HONG KONG – Factory activity in China expanded in June for the first time this year, according to an HSBC report Monday, adding to signs that the slowdown in the No. 2 economy is stabilizing as recent micro boosting measures take hold.
The preliminary HSBC purchasing managers’ index rose to 50.8 this month from 49.4 in May on a 100-point scale on which numbers below 50 indicate contraction.
June’s PMI reading is a seven-month high and the first time that it has pointed to an expansion in China’s mainstay manufacturing sector since December’s 50.5.
After years of blistering expansion, growth in China’s economy slowed to 7.4 per cent in the first quarter as the country’s communist leaders put up with slower growth while they try to cut dependence on trade and investment in favour of more sustainable growth based on domestic consumption.

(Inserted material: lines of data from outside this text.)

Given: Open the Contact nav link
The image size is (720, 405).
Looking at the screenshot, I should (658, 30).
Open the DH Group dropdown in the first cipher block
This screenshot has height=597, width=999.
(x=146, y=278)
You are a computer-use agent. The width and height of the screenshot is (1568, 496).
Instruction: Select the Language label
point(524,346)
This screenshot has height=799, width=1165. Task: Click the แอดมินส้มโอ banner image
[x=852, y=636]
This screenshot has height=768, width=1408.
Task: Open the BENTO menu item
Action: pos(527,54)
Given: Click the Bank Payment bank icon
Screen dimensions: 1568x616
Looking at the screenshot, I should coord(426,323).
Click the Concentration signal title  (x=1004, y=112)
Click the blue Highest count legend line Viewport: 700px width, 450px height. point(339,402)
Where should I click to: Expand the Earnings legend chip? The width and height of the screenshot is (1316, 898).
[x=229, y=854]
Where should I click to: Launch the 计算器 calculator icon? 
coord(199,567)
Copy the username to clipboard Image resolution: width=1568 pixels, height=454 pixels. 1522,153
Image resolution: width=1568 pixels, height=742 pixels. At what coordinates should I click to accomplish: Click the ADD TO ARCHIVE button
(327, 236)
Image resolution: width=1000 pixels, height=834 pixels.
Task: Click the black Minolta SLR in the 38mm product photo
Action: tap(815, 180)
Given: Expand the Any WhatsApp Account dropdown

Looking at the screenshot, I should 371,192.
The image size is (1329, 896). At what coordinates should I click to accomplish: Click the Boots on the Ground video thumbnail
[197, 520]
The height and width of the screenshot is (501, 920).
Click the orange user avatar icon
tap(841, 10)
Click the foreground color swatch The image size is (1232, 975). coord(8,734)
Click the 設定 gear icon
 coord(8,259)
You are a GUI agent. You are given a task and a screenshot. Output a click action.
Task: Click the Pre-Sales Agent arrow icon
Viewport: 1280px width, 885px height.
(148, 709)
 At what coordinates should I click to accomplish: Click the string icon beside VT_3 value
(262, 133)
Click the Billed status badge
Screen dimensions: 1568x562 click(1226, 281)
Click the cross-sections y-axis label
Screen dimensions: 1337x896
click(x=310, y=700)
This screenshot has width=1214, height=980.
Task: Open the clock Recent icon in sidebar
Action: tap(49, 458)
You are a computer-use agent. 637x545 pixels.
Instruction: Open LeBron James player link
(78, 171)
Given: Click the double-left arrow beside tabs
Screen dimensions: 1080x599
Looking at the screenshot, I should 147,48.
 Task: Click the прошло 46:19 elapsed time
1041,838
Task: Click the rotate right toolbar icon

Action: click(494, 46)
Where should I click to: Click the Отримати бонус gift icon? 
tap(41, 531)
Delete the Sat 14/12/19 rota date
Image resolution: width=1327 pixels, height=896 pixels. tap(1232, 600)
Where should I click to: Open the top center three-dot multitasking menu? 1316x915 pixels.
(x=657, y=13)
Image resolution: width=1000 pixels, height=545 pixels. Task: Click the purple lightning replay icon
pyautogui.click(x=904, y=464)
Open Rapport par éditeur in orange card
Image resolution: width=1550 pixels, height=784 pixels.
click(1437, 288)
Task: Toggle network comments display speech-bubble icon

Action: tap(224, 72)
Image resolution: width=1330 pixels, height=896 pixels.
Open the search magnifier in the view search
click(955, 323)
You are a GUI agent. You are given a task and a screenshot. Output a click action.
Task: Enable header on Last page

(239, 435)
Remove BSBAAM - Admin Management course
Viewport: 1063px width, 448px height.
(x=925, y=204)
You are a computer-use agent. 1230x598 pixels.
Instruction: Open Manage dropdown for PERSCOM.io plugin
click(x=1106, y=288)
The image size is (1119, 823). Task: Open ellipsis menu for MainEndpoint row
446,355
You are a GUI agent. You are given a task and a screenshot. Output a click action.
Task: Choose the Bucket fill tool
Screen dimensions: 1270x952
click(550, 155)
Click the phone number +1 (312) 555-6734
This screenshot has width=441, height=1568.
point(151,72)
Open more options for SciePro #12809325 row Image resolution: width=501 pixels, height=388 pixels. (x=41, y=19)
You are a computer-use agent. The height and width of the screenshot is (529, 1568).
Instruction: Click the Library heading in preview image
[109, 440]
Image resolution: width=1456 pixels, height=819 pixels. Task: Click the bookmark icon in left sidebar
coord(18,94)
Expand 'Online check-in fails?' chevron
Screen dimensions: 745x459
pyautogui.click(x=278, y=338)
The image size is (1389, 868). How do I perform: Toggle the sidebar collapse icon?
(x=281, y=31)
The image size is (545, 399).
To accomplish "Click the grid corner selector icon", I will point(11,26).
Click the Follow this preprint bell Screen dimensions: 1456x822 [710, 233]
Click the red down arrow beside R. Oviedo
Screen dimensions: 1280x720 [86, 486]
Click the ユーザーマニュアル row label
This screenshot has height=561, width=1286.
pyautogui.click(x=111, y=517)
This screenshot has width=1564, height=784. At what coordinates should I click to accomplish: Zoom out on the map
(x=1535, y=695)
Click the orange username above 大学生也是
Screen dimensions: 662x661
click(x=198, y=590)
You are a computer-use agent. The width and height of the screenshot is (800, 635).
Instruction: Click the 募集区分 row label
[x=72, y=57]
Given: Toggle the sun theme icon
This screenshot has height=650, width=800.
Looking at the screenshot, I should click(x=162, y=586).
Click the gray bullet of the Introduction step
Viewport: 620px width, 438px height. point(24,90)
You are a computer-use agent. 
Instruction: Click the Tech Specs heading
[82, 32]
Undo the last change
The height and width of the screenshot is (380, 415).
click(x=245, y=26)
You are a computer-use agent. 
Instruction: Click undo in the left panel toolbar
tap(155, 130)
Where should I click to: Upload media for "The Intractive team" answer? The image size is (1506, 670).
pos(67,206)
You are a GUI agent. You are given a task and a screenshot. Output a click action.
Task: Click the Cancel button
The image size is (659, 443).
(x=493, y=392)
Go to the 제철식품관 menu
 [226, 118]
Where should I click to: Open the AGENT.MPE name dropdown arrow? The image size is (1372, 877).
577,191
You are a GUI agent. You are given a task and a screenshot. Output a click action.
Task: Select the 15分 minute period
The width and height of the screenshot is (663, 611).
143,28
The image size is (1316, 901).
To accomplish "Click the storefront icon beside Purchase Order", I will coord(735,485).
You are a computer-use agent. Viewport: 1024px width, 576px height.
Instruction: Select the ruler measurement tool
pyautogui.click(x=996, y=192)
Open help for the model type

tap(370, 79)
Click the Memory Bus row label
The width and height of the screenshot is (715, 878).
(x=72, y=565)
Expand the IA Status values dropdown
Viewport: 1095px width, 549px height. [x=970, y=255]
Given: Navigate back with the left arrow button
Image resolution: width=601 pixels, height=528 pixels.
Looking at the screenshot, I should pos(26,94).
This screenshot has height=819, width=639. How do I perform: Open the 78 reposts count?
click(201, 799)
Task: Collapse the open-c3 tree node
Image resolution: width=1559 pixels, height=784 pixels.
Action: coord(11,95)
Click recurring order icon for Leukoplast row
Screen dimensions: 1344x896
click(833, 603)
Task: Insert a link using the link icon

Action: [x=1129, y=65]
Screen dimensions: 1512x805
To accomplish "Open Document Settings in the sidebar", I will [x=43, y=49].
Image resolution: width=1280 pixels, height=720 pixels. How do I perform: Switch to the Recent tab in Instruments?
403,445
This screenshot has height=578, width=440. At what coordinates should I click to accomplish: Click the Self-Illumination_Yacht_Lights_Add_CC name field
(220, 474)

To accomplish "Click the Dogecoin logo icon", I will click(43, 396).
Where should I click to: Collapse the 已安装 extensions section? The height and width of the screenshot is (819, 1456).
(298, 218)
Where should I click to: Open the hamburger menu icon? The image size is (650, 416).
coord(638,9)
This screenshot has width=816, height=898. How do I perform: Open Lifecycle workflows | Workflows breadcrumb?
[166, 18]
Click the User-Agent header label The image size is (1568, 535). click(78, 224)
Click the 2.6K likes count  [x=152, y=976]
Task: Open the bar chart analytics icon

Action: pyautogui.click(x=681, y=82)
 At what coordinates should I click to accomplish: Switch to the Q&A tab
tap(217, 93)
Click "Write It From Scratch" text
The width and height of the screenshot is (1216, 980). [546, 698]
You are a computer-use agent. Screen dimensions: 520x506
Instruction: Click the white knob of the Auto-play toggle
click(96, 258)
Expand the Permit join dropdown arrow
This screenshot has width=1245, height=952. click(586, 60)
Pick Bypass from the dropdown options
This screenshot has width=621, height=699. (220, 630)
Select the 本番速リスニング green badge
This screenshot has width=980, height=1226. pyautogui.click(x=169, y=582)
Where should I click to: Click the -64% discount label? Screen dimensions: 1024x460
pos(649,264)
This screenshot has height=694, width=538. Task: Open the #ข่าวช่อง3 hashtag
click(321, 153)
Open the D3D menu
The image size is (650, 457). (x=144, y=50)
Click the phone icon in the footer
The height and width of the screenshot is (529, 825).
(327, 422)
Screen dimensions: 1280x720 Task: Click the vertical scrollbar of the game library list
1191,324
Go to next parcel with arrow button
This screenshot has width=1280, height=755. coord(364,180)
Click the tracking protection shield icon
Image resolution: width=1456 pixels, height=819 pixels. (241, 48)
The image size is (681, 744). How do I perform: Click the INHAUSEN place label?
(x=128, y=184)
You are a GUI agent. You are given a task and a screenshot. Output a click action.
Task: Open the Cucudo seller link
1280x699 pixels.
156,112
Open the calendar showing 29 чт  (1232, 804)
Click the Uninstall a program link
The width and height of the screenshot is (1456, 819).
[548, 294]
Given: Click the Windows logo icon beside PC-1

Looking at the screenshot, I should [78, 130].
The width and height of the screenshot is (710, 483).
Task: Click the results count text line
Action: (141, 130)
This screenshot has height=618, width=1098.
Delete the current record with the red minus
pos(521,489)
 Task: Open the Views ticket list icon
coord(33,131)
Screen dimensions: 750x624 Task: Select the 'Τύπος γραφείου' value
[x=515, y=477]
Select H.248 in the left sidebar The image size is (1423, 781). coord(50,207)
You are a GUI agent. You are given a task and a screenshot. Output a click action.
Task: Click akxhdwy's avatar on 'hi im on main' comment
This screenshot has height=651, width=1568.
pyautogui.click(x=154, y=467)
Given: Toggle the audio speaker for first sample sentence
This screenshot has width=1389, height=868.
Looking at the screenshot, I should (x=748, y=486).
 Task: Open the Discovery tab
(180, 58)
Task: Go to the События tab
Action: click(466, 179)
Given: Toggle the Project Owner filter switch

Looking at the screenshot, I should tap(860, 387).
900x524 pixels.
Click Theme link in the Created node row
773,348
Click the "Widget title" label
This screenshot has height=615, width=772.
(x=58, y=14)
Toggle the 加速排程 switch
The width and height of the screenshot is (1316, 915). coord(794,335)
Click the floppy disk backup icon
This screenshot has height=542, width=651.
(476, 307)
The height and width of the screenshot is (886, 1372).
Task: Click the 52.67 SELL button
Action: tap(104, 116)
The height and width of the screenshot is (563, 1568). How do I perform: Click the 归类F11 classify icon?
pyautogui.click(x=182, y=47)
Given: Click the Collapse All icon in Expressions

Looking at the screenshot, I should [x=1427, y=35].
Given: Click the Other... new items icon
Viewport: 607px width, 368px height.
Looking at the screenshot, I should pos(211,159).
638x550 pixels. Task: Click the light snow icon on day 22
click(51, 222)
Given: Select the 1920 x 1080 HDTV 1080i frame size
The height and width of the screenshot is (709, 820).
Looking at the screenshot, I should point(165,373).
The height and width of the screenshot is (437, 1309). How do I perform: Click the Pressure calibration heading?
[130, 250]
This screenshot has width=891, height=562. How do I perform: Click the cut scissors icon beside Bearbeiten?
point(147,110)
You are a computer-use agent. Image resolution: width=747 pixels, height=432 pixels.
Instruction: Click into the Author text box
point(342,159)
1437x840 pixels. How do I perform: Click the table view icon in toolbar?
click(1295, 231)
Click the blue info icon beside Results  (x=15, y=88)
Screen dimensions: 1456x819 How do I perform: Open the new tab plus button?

Policymakers in Beijing, who have set a 7.5 per cent official target for economic expansion this year, are resisting calls for sweeping stimulus measures to kickstart growth, though they have unleashed several rounds of small-scale, finely tuned measures when growth has appeared to slow too sharply.
“This month’s improvement is consistent with data suggesting that the authorities’ mini-stimulus are filtering through to the real economy,” HSBC China economist Qu Hongbin said.
“We expect policy makers to continue their current path of accommodative policy stance until the recovery is sustained.”
HSBC’s PMI, based on responses from responses from 85 to 90 per cent of 420 companies polled, follows a bigger survey by the official China Federation of Logistics and Purchasing that found manufacturing rose to 50.8 in May, its highest this year.
The final version of the HSBC is due July 1.